• Modern economies need baseload generation.
  
• There are only four fuel choices - oil, gas, coal, nuclear.
  
• No type of baseload plant has been built in a deregulated, competitive market.
  
• The deregulated electricity market gives price signals at best one or two years ahead. Baseload plants need 5-10 years to bring on line.
  
• Baseload plants are not being built in the UK today because:
  
• Over capacity (c 40% supply margin).
  
• Electricity prices for generation are below new entry level costs of any fuel type.
  
• Long term supply contracts (15–30 years) which all fuel types need are not available.

• This leads to scenario that as supply margins tighten (Government forecast zero about 2015), prices will rise significantly as market two years out senses supply shortage.
  
• Under present policies gas is quickest to market and will dominate generation mix (80% + by 2020) resulting in significant rise in CO₂ emissions as nuclear is phased out. This supposes that a 15 year supply contract can be put in place.
  
• We recommend the energy review results in the following changes to policy so that nuclear baseload stations can be built in response to the market.
  
• Modification of current climate change mechanisms (Climate Change Levy) recognising that nuclear generation should benefit from the fact that it makes virtually no contribution to greenhouse gas emissions.
  
• Streamline planning and regulatory approval processes.

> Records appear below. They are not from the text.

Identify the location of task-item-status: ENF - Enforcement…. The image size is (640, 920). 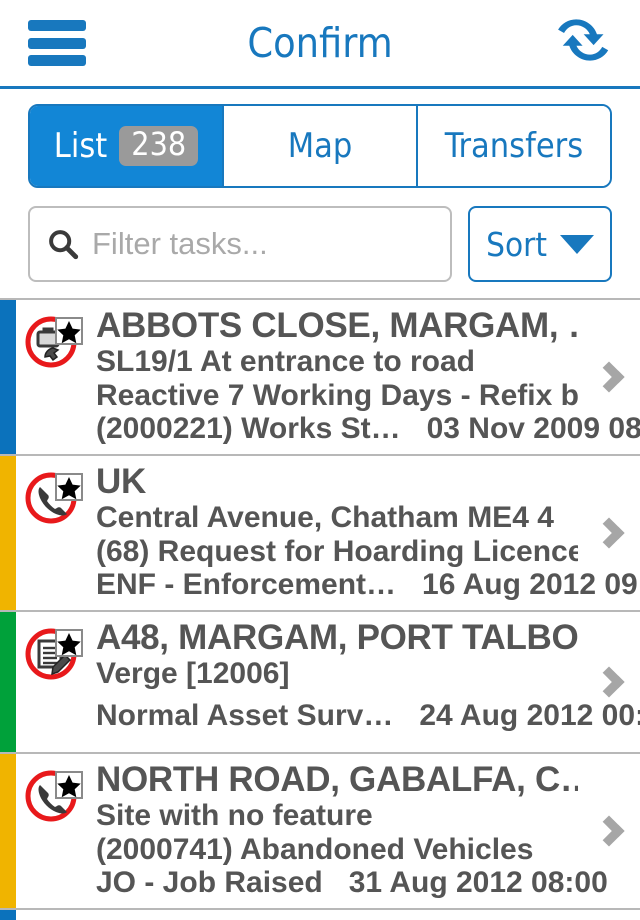
(246, 585).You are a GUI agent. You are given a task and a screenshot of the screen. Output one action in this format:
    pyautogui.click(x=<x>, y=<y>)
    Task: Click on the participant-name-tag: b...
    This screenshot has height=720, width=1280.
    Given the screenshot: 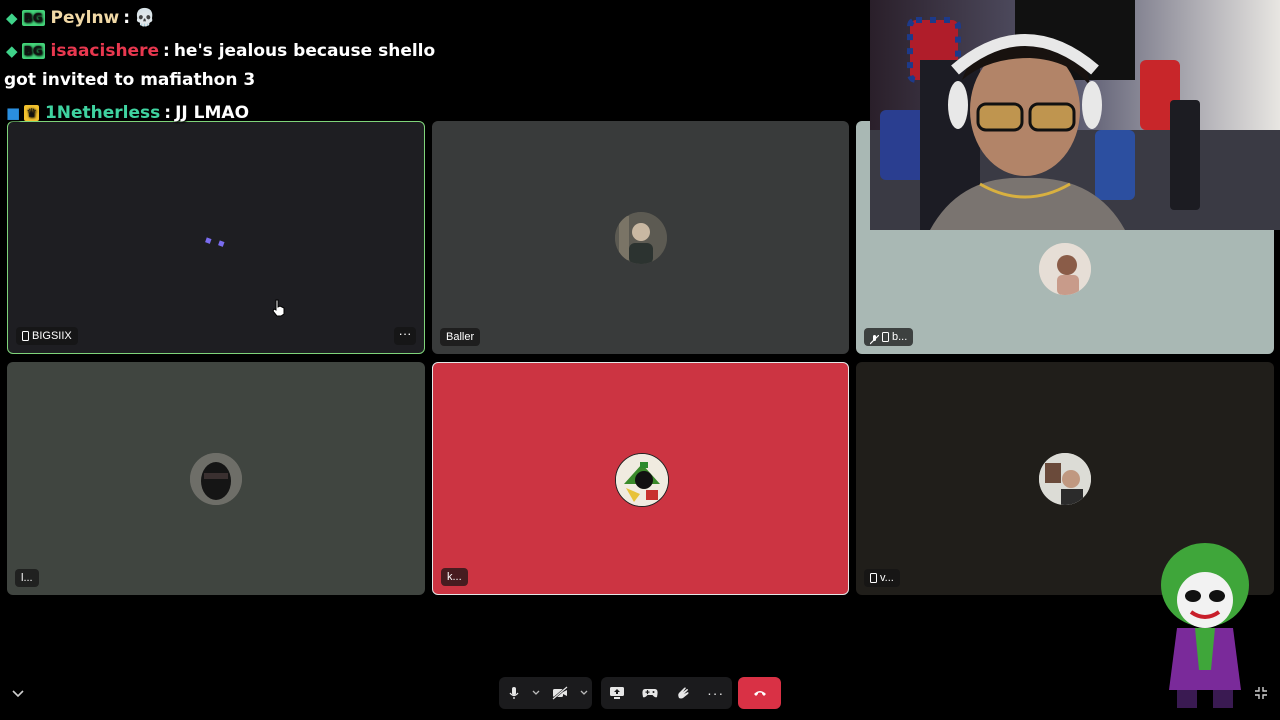 What is the action you would take?
    pyautogui.click(x=889, y=337)
    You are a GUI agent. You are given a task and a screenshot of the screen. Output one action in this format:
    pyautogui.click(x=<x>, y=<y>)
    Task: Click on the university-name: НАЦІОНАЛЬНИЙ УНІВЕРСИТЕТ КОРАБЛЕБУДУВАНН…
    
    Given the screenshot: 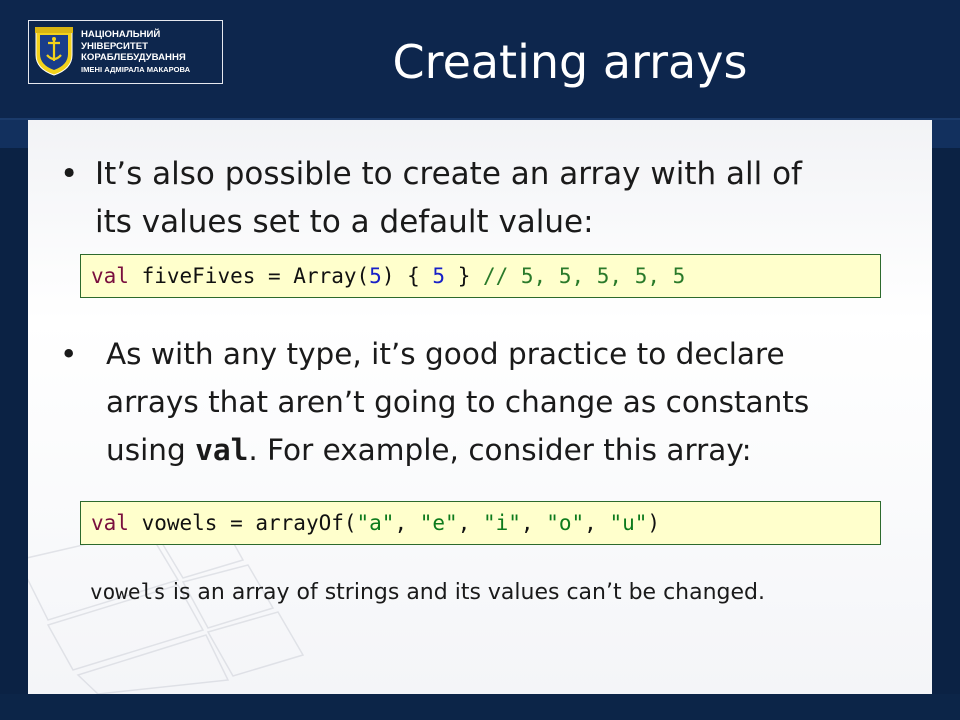 What is the action you would take?
    pyautogui.click(x=136, y=52)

• Decide on overall policy for radioactive waste management which recognises:
  
• Nuclear Waste currently managed safely
  
• Prolonged safe storage is a viable approach to management of intermediate and high level wastes whether reprocessed or not.
  
• Need to put management of legacy waste on commercial footing.
  
• Need to clarify the obligation for spent fuel management costs of new build.
  

• There must be a review of how long term contracts can be put in place. This is important for any fuel type for baseload stations. The only mechanism being used today is the requirement on supply companies to have 10% of their output from renewables where they give 20 year contracts to 30/mwhr.
  
• BNFL believes that there is a powerful case for nuclear power to be supported. However, if current market mechanisms are maintained over the next two decades and nuclear reactors are decommissioned as planned, no replacement capacity will be built. The UK will the be reliant on imported gas (up to 80% of supply) to meet the growing demand for electricity.
  

• Over-dependence on imported gas for electricity would result in serious long term consequences: i) supply will be far less secure as over 60% of proven gas reserves lie in the Middle East and Russia, ii) prices would be volatile, and potentially rising, reflecting the need for gas infrastructure enhancements, as UK reserves dwindle; iii) greenhouse gas emission reduction targets would almost certainly not be met.

• Nuclear electricity generation currently makes a major contribution to the Government’s key energy policy goals. This capacity should be actively replaced so that nuclear power will continue to represent a significant proportion of the UK energy portfolio for the following reasons:

• Safety: the nuclear industry’s safety record is good and has steadily improved across the world because of firm regulation, improved designs and greater operational experience. The UK’s nuclear reactors have operated safely for the length of their existence, over four decades.
  
• Security of Supply: nuclear contributes significantly to security of supply: (i) nuclear adds to the diversity of energy sources; (ii) the uranium feedstock is plentiful and comes from stable countries such as Australia and Canada; (iii) nuclear provides reliable baseload generating capacity; and (iv) fuel availability can be assured through retention of strategic stocks either of finished fuel or of raw uranium feedstock.

• Cost Effective: nuclear generation costs for a new reactor in the UK are expected to be in the range of 2.2p to 3.0p/kWh for an advanced passive (AP) design, i.e. competitive with any other source. Costs, however, would be substantially less volatile due to low exposure to fuel cost movements. To ensure cost-effectiveness, it is vital to standardise on a world class reactor for the future, such as BNFL’s AP design.
  
• Minimal Emissions: the presence of a significant component of nuclear power in the generation mix ensures that large quantities of high density base load electricity are provided with virtually no CO₂, SO₂ or nitrogen oxides (NO_X) emissions.

• A strong domestic nuclear generation programme would maintain the UK’s global market position in the nuclear fuel cycle. By helping the UK keep at the leading edge of the science and technology base, it would contribute directly to regional employment, as well as contributing indirectly through overseas earnings.

• The current availability of private finance for large infrastructure projects in the UK (eg £650m for Birmingham northern relief road, £1.4bn for National Air Traffic Service) suggests that the market would consider the private financing of new nuclear plant positively, provided that the project is sufficiently attractive (in terms of its returns and risk profile) and that the key issues can be addressed. Furthermore, recent sales of existing nuclear plant in the USA demonstrate that the equity markets are not ‘prejudiced’ against nuclear plant.
  

BNFL is a national UK resource. Its nuclear scientific, technical and engineering resources serve nuclear utilities worldwide.

• The only new generation USA Approved design AP600
• Nuclear fuel supplier
• Nuclear services supplier
• Spent fuel management
• Decommissioning expertise

It is well positioned to benefit from the nuclear resurgence.